Reforming Russia's markets

Last Updated September 30, 2011
On the up?

On the up?

As the merger between Russia’s Micex and RTS exchanges nears completion, their bosses believe the reform of the country’s financial markets has only just begun.

The point of any merger is to create value for interested shareholders. When the merger is between two stock exchanges, that goal takes on an even greater importance. The respective bosses of Micex and RTS, two Russian exchanges, hope their own deal will deliver the goods.

The exchanges struck an agreement to merge back in June. By the end of the year the deal should be complete. Micex and RTS claim their combination will create a “national champion exchange” that will offer issuers, traders and investors a single trading platform for debt, equity, derivatives and currencies.

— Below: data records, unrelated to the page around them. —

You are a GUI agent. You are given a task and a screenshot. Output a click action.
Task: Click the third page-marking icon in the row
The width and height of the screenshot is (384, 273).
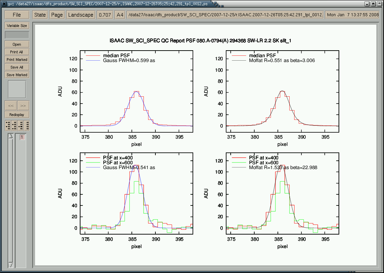click(20, 125)
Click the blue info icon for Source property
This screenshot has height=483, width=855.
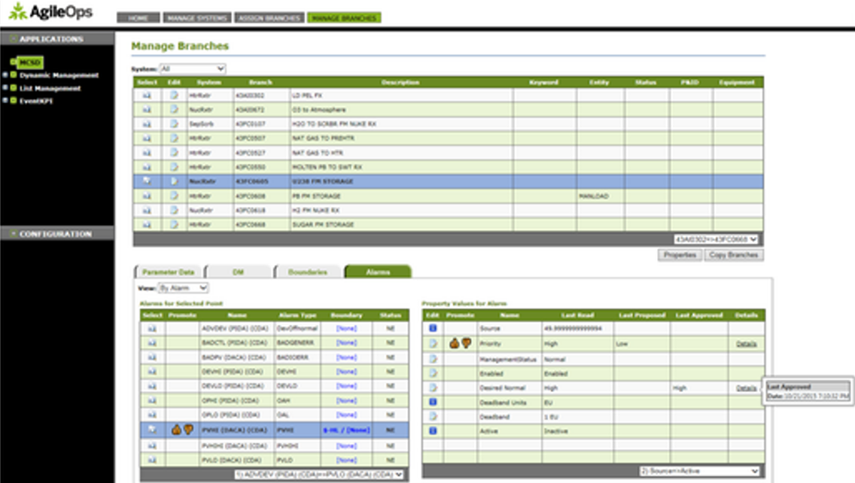pyautogui.click(x=432, y=329)
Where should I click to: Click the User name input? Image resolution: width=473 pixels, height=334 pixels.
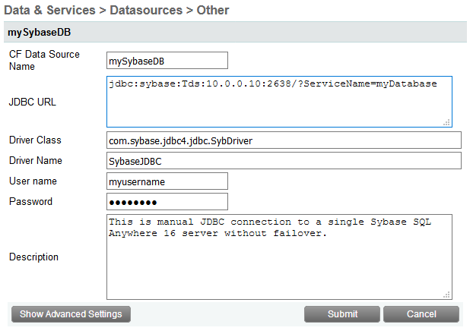pyautogui.click(x=167, y=181)
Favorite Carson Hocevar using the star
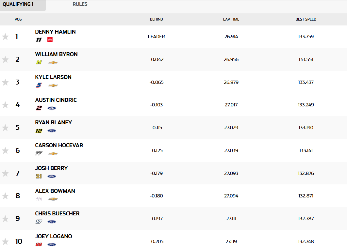 point(5,150)
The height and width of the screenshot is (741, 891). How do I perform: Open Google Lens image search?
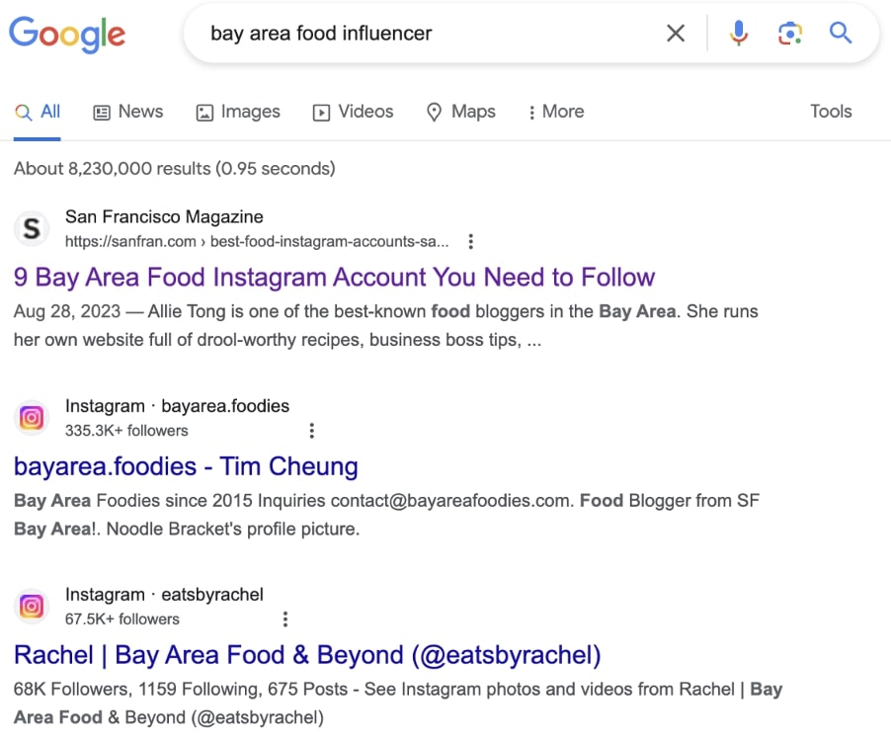(789, 34)
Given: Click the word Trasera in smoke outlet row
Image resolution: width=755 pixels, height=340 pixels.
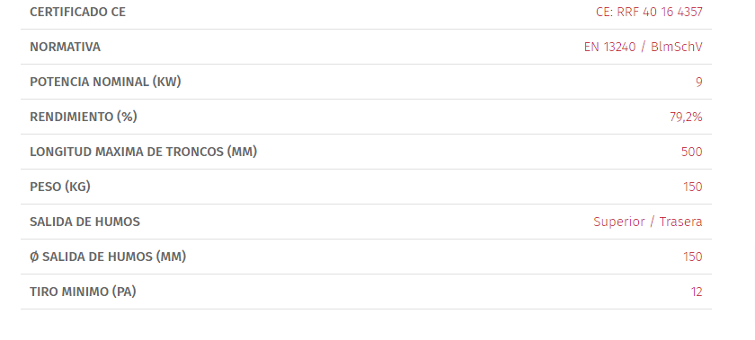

Transaction costs will be lower and new products and services will be easier to introduce. Most ambitiously, the exchanges say the deal will spur the development of Russia’s capital markets and help to make Moscow an international financial centre.

These are bold claims given the rocky state of equity markets. But Russia has shown impressive aspirations recently to improve its market infrastructure and encourage deal flow and investment – the Federal Service for the Financial Markets, Russia’s securities regulator, plans to establish a central depositary by the end of the year and remove a limit on how much equity a listed Russian company can place with foreign investors.

The challenge will be for Moscow and the merged Micex-RTS exchange (which has yet to confirm the name it will operate under) to woo companies that might be more likely to consider listing in London or Hong Kong, like so many Russian companies to complete IPOs recently, or even other rising exchanges such as the Warsaw market.

There’s at least one notable deal in the pipeline. The merged exchange plans its own US$300mn float in 2013, when Russia’s central bank, a shareholder, expects to reduce its stake. Asked by a journalist during a London press conference in September where it was likely to list, Micex president Ruben Aganbegyan dryly noted that most exchanges list on their own market. “If I have to explain to you in two years why we listed somewhere else,” he added, “that would be a hell of a joke.”